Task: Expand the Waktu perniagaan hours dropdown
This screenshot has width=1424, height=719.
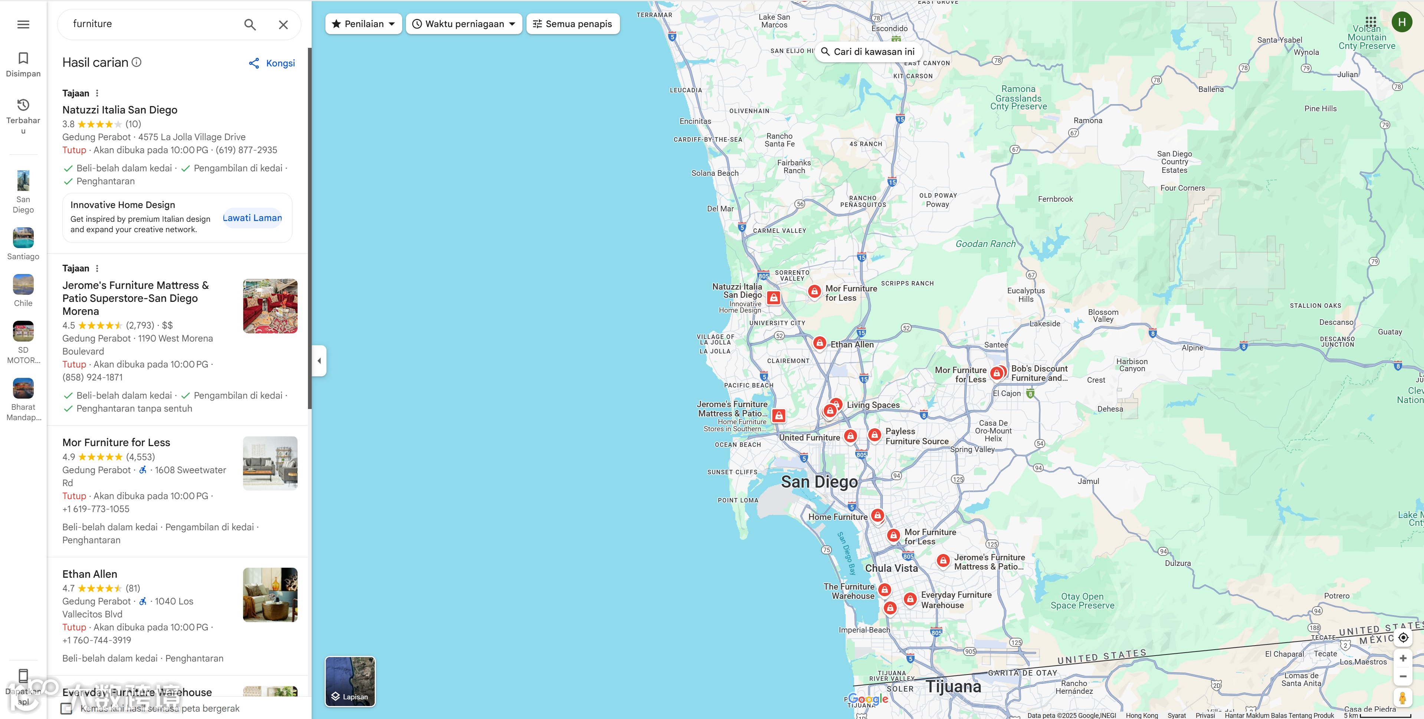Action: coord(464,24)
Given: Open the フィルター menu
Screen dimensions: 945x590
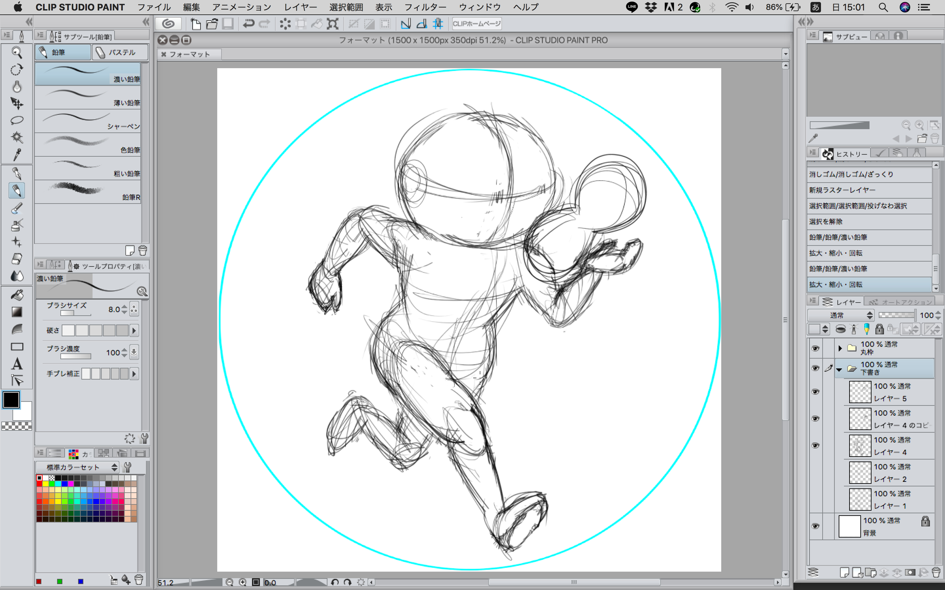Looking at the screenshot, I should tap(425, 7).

----

• _Given instruction_
Write out every item above again word for word, leaving out the pictures.

• _Full answer_
Task: Expand the Waktu perniagaan hours dropdown
This screenshot has width=1424, height=719.
Action: coord(464,24)
Given: Open the フィルター menu
Screen dimensions: 945x590
Looking at the screenshot, I should tap(425, 7).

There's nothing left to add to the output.